Start of INFORMATION PROVIDED
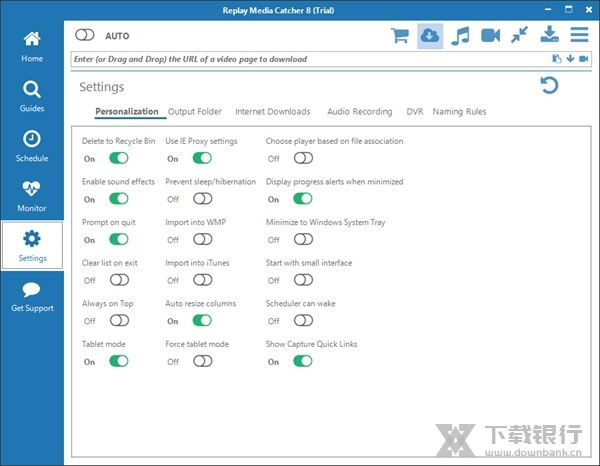Open the shopping cart purchase icon
600x466 pixels.
[400, 36]
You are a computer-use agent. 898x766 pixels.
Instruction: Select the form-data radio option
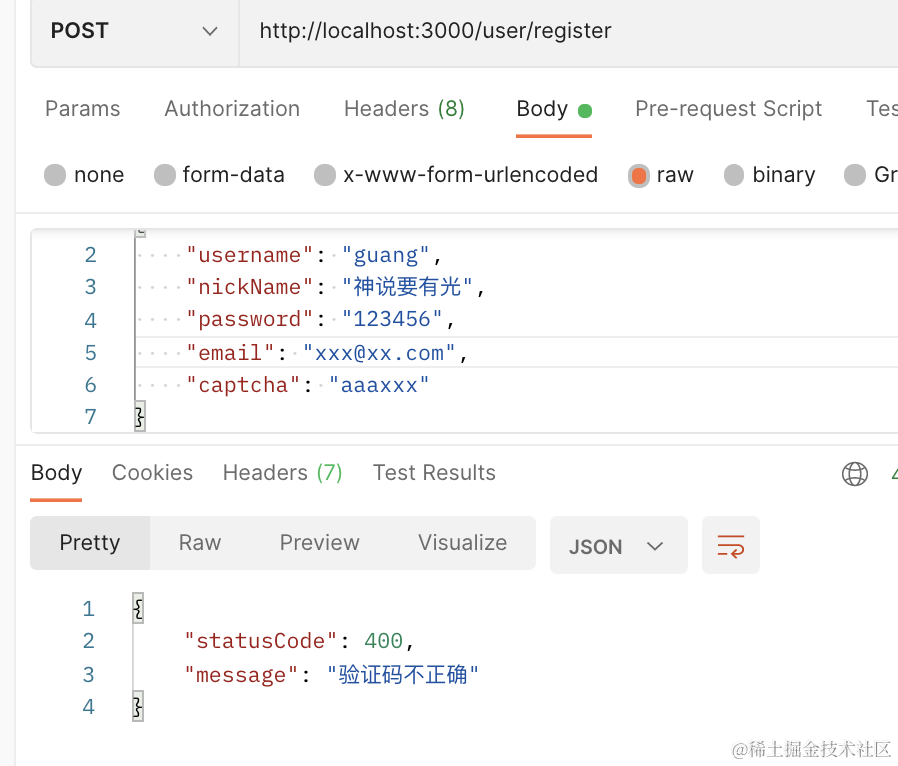pos(165,176)
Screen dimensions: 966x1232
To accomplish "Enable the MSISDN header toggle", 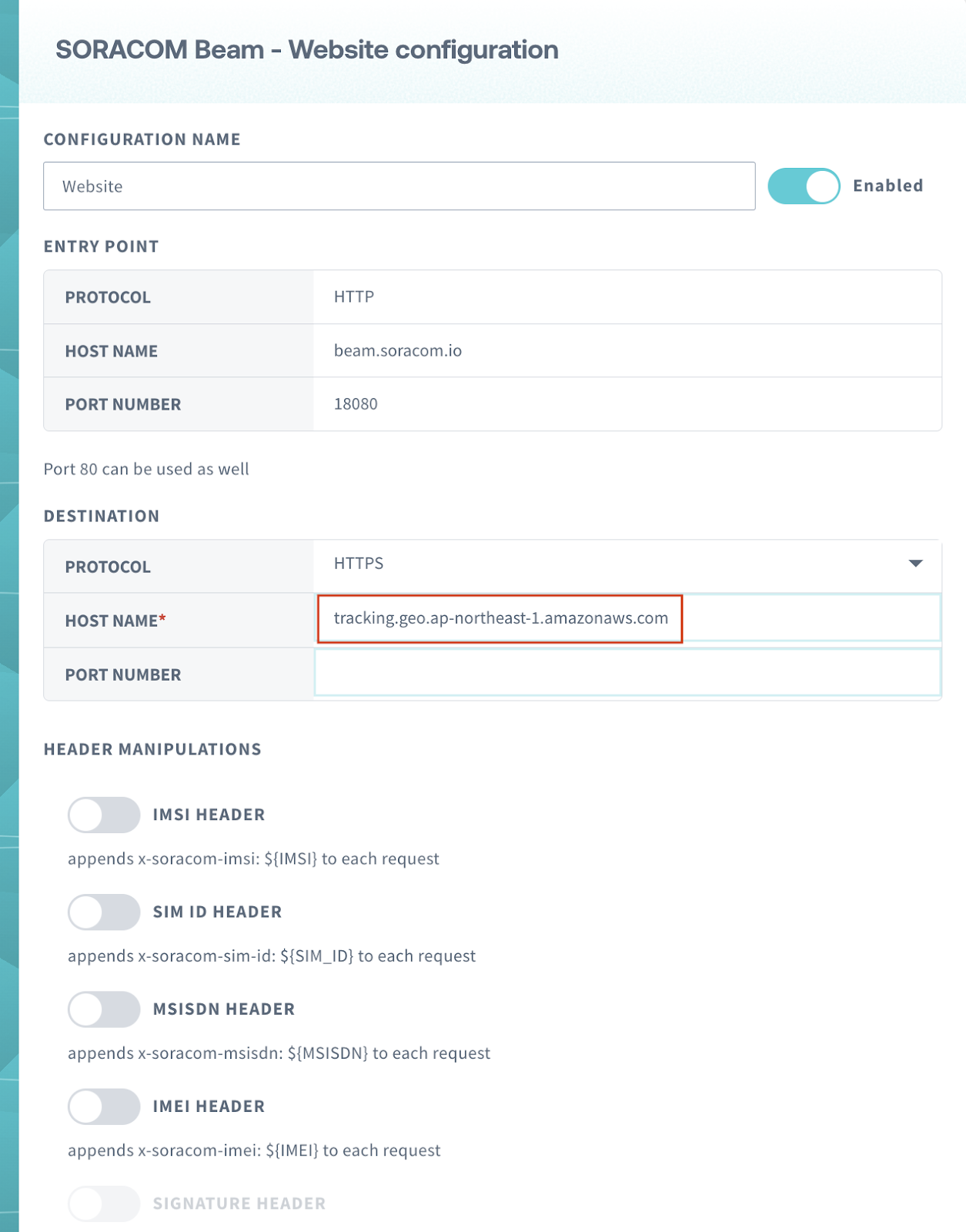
End of INFORMATION PROVIDED
Reproduce only the lines from the line that holds "You are a computer-use agent. 898x766 pixels." through the end of the records, exactly as they stand, both ends included and pictures excluded.

You are a computer-use agent. 898x766 pixels.
Instruction: Select the form-data radio option
pos(165,176)
Screen dimensions: 966x1232
To accomplish "Enable the MSISDN header toggle", 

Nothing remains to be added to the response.